Functional role of a novel ternary complex comprising SRF and CREB in expression of Krox-20 in early embryos of Xenopus laevis.

Krox-20, originally identified as a member of "immediate-early" genes, plays a crucial role in the formation of two specific segments in the hindbrain during early development of the vertebrate nervous system. Here we cloned a genomic sequence of Xenopus Krox-20 (XKrox-20) and studied functions of a promoter element in the flanking sequence and associated transcription factors, which function in early Xenopus embryos. Using the luciferase reporter assay system, we showed that the 5' flanking sequence was sufficient to induce luciferase activities when the reporter construct was injected into embryos at the eight-cell stage. Deletion and mutagenesis analyses of the 5' flanking sequence revealed a minimal promoter element that included two known subelements, a CArG-box and cAMP response element (CRE) within a stretch of 22 bp nucleotide sequence (-72 to -51 from the transcription initiation site), both of which were essential for the promoter activity. The gel mobility shift assay indicated that these two subelements bound to some components in whole cell extracts prepared from stage 20 Xenopus embryos. Antibody supershift and competition experiments revealed that these components in cell extracts were serum response factor (SRF) and a member of CRE binding protein (CREB) family proteins that bound the CArG-box and CRE, respectively.
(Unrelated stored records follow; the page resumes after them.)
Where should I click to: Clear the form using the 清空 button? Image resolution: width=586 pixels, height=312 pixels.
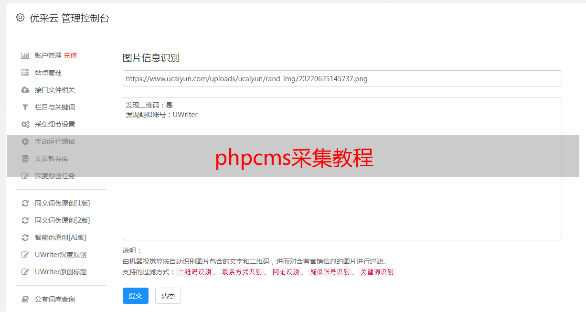(x=168, y=296)
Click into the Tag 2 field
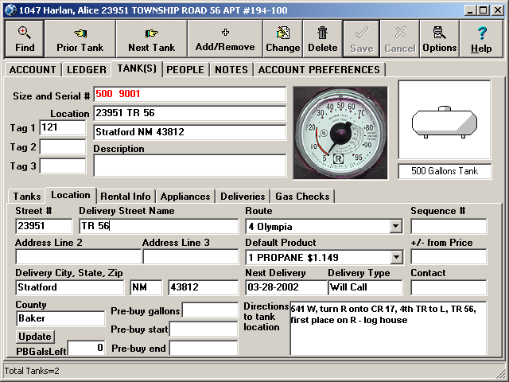Screen dimensions: 509x382 point(62,147)
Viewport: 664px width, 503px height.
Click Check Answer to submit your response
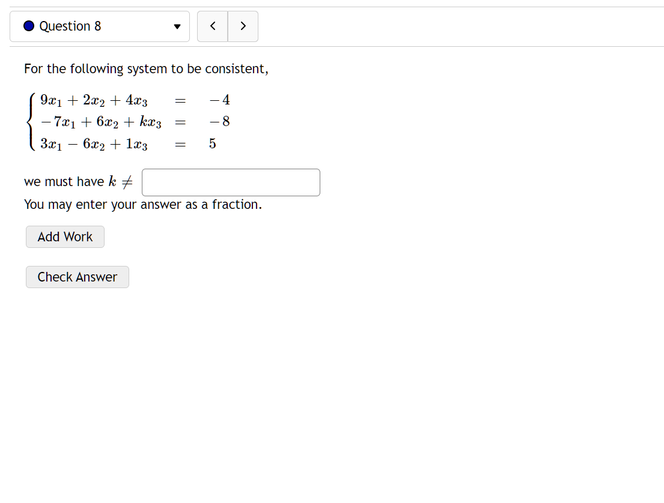tap(77, 277)
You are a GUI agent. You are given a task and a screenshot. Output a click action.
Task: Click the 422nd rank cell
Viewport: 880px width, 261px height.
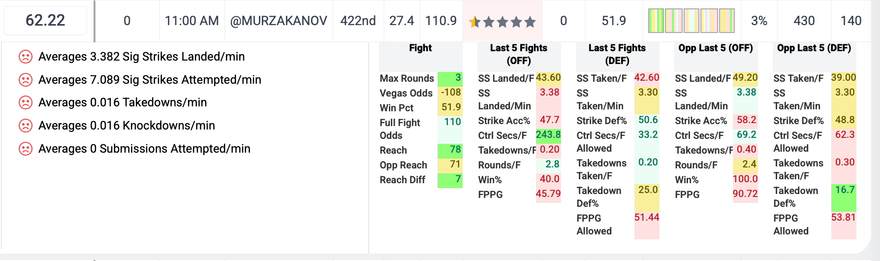click(358, 21)
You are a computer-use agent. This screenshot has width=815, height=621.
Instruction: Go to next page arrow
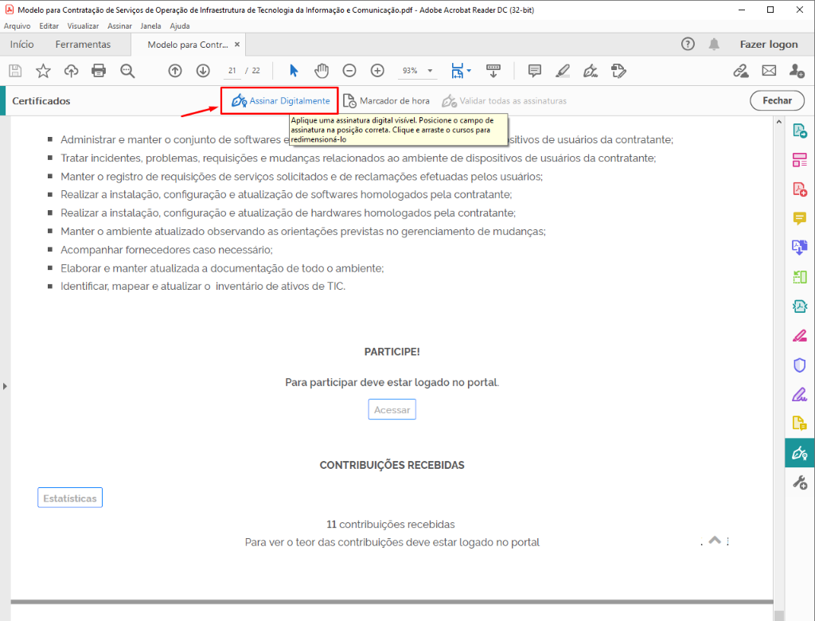tap(203, 71)
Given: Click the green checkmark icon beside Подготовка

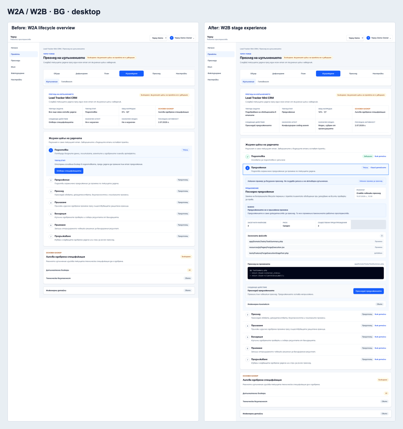Looking at the screenshot, I should 247,157.
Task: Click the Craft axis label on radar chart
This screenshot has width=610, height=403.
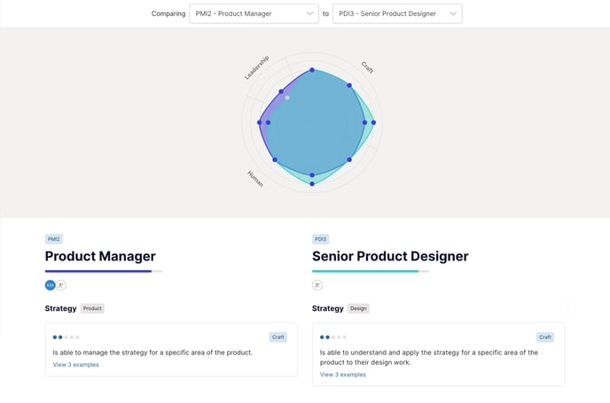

They appeared to assemble on the minimal promoter element to produce a novel ternary complex. When we injected mRNA of a dominant-negative version of Xenopus SRF (XSRFDeltaC) into animal pole blastomeres at the eight-cell stage, expression of XKrox-20 in the nervous system as well as the minimal promoter activity was strongly suppressed. Suppression by XSRFDeltaC was counteracted by coexpressed wild-type XSRF. These results indicate that XSRF functions as an endogenous activator of XKrox-20 by forming a ternary complex with CREB on the minimal promoter element.